- [Instrucciones de tareas]
1. En el artículo sobre Salman Rushdie, ¿con el sello de qué editorial llegó a Colombia "La encantadora de Florencia"?
2. Reproduce sin cambios el fragmento del artículo sobre Salman Rushdie que empieza con las palabras que contienen "El Gobierno iraní" y termina con "en tres continentes.".

- [Texto extraído]
##############################

Por: Eduardo Lago* /
La persecución por ‘Los versos satánicos’ ha deformado totalmente la imagen de este gran escritor. Descubrámoslo ahora que su última novela, ‘La encantadora de Florencia’, llegó a Colombia con el sello de la Editorial Mondadori.
Madrugada de invierno de un año sin precisar, unos minutos antes del amanecer. Un jumbo de Air India secuestrado por un grupo terrorista islámico estalla en pleno vuelo sobre el Canal de la Mancha. Mientras caen en picado sobre una playa de la costa inglesa, dos pasajeros que han sobrevivido milagrosamente al atentado comentan despreocupadamente la insólita situación en que se encuentran...
Así arranca Los versos satánicos, una de las novelas más polémicas de todos los tiempos. El nombre de su autor, Salman Rushdie, adquirió una notoriedad sin precedentes entre millones de personas de Oriente y Occidente que jamás llegarían a abrir el libro. ¿La razón? Que en ciertos pasajes figuran alusiones a una religión que se asemeja al Islam, cuyo libro sagrado retoca por su cuenta un escriba imaginario que responde al nombre de Salman.
Lo que sucedió tras la publicación de la novela es de sobra conocido: algunos líderes religiosos musulmanes interpretaron literalmente la estratagema novelística de Rushdie, juzgando que su obra constituía una blasfemia contra el Islam.
El Gobierno iraní presidido por el ayatolá Jomeini promulgó una fetua (condena de muerte) contra el autor, ofreciendo una cuantiosa recompensa a quien ejecutara la sentencia. El libro fue prohibido en numerosos países y quemado en diversos actos de repudio público, desencadenándose violentos disturbios y manifestaciones que costaron la vida a varias personas en tres continentes.

##############################

- [Datos registrados]
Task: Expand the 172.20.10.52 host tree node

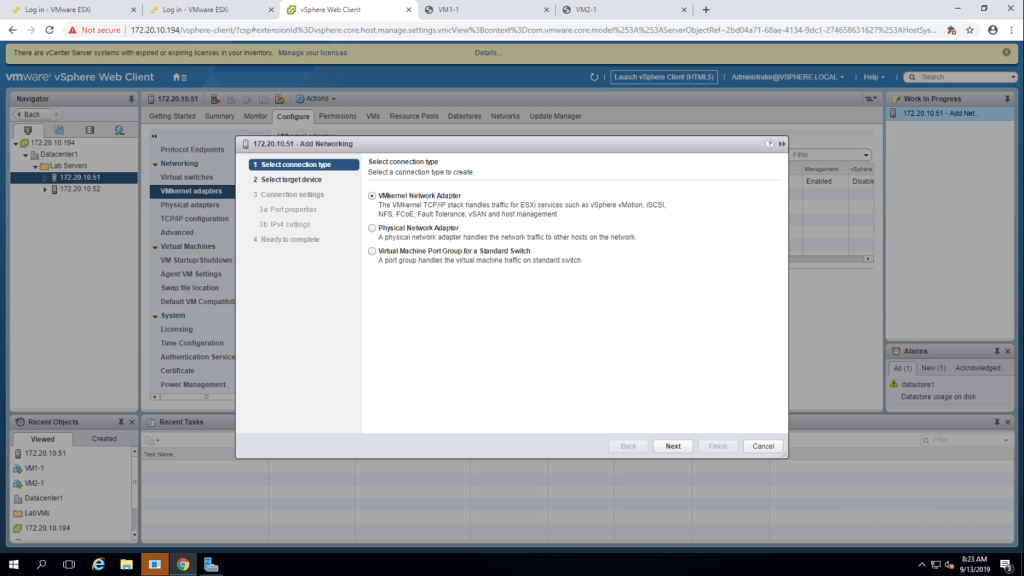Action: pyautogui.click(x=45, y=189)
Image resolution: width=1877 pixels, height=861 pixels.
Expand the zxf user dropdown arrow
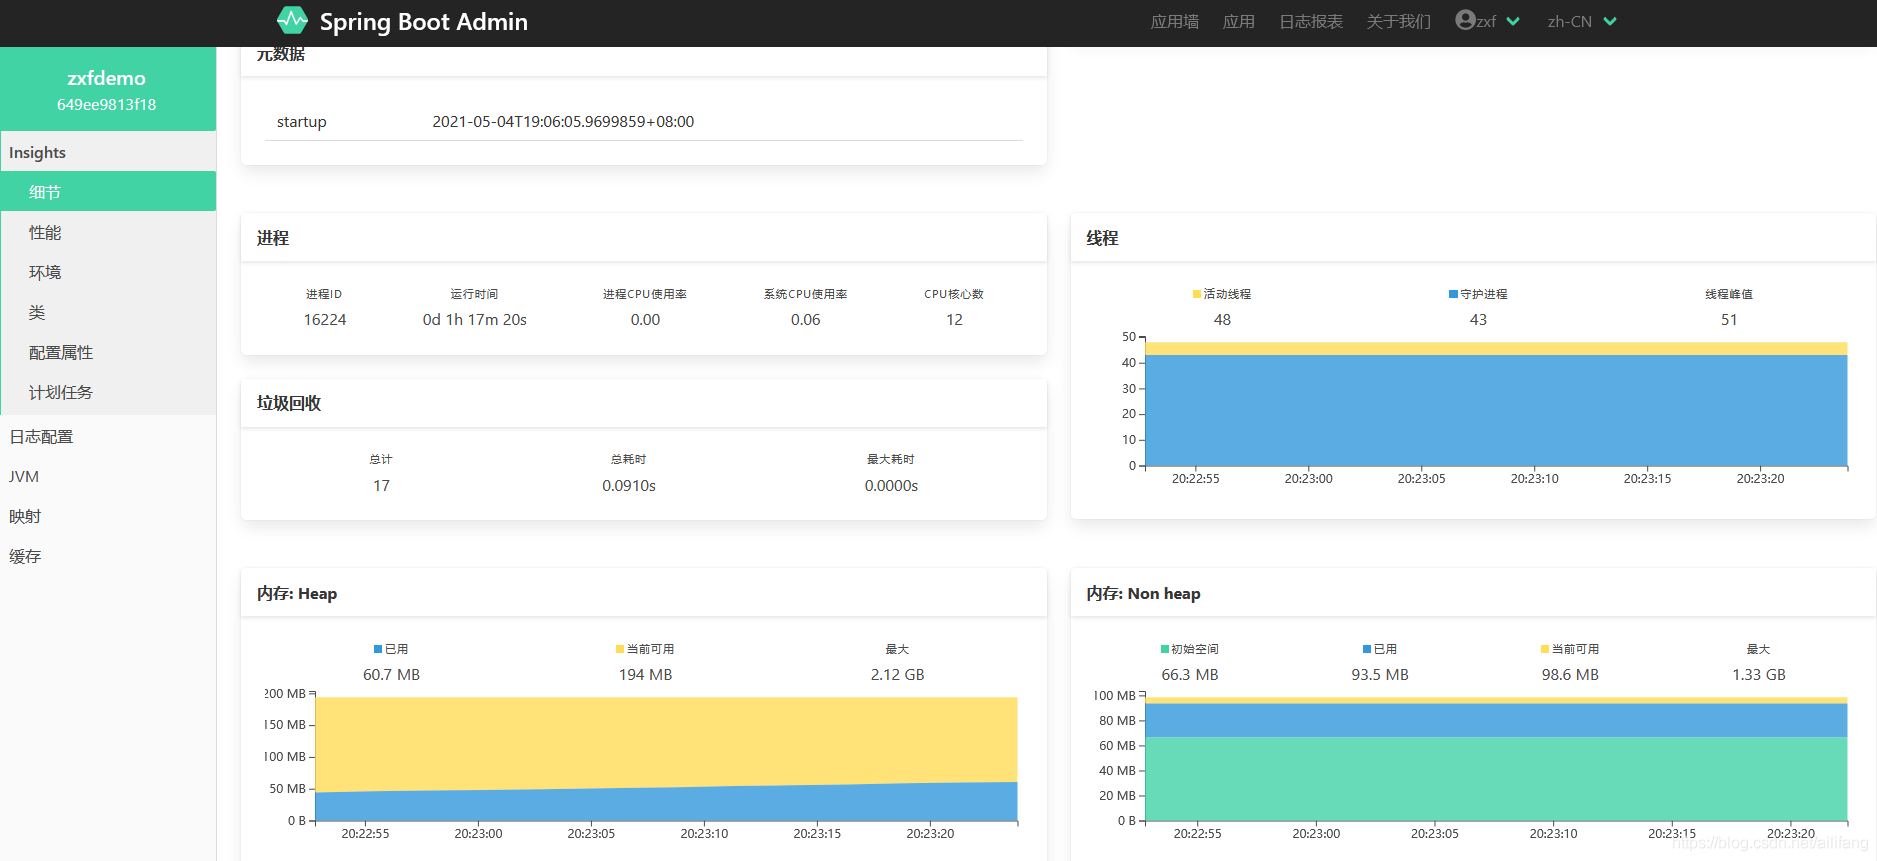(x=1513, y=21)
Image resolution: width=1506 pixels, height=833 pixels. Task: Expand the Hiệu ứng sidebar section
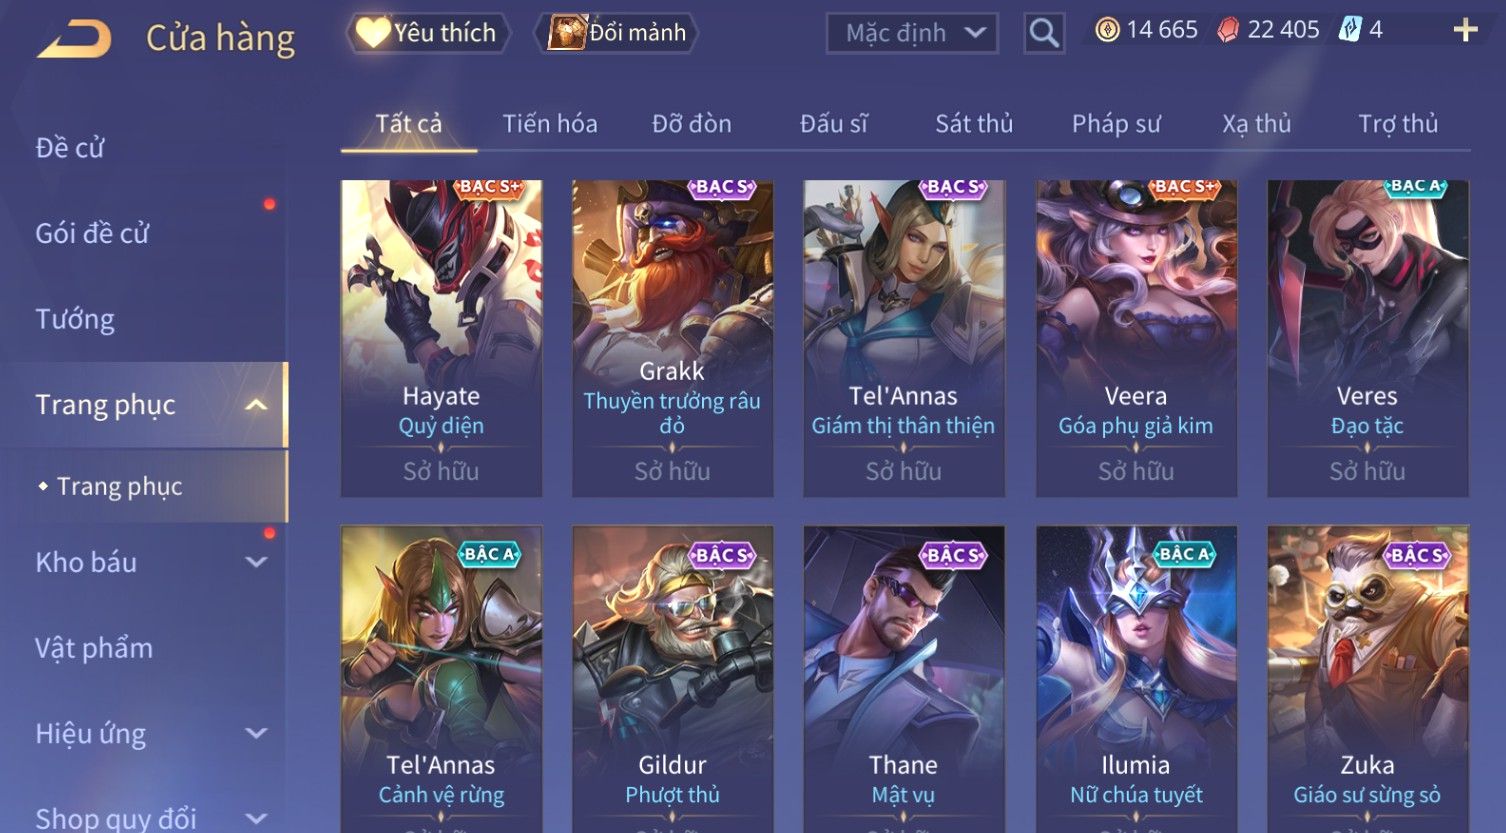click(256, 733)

##############################

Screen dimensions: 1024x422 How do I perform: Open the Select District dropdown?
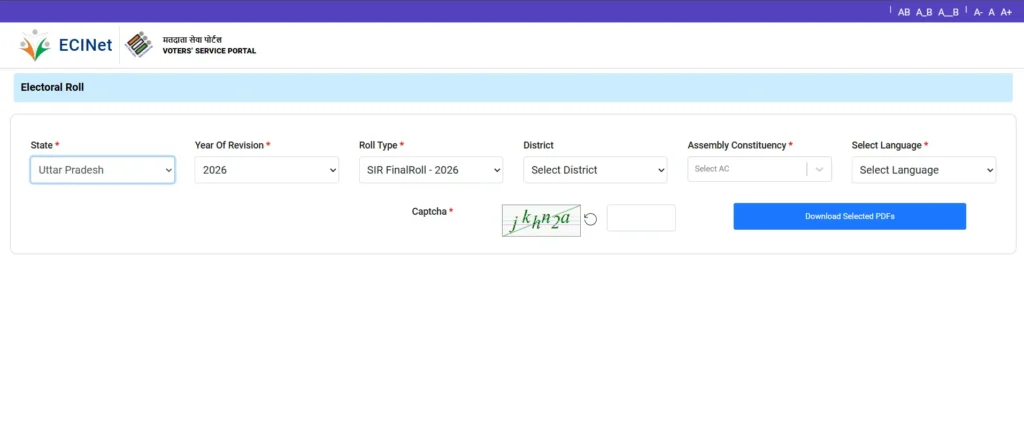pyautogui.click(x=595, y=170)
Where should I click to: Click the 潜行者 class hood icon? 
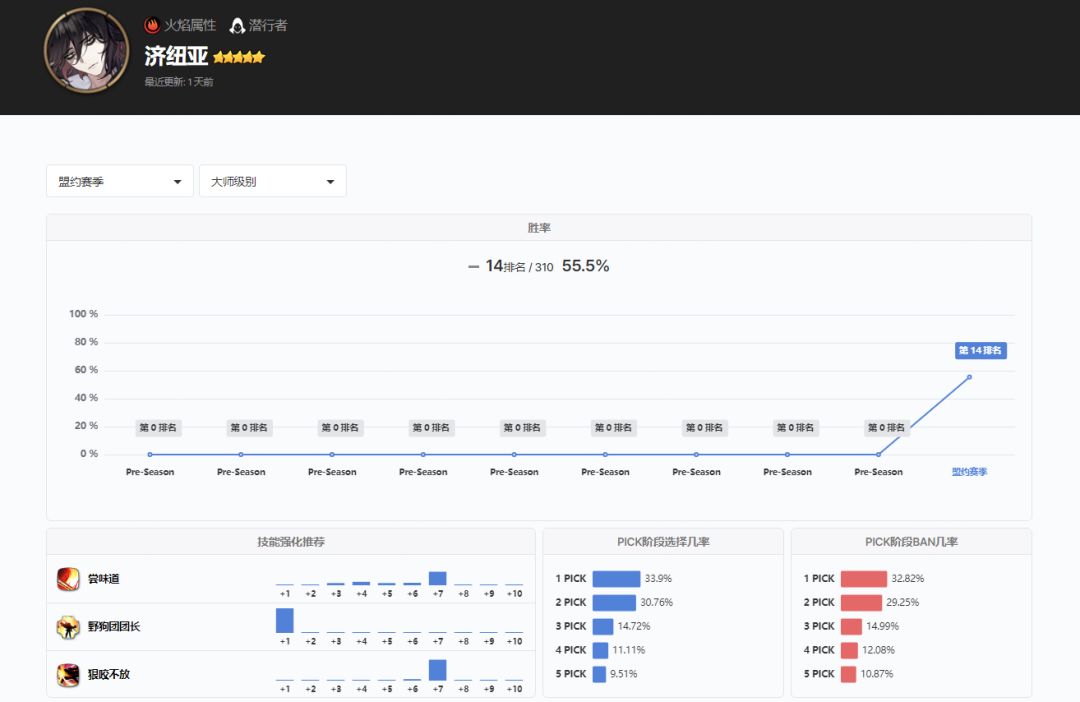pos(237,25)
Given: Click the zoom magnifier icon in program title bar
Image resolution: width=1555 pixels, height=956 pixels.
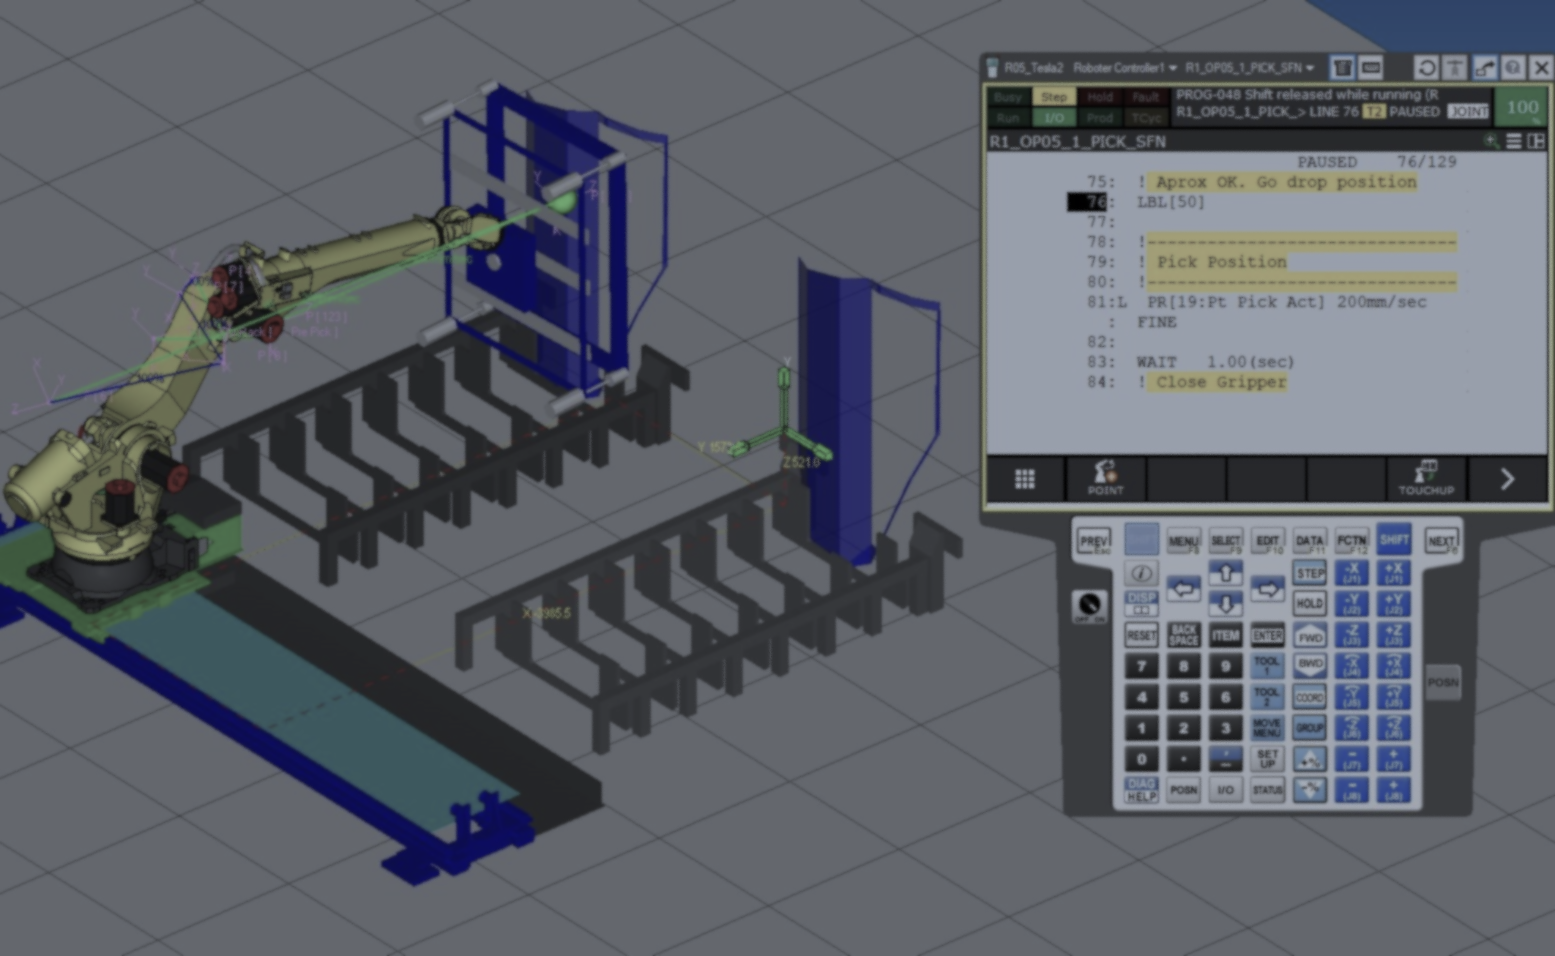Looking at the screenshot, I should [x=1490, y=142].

##############################

- [Conjunto de respuestas]
1. Con el sello de la Editorial Mondadori.

2.
El Gobierno iraní presidido por el ayatolá Jomeini promulgó una fetua (condena de muerte) contra el autor, ofreciendo una cuantiosa recompensa a quien ejecutara la sentencia. El libro fue prohibido en numerosos países y quemado en diversos actos de repudio público, desencadenándose violentos disturbios y manifestaciones que costaron la vida a varias personas en tres continentes.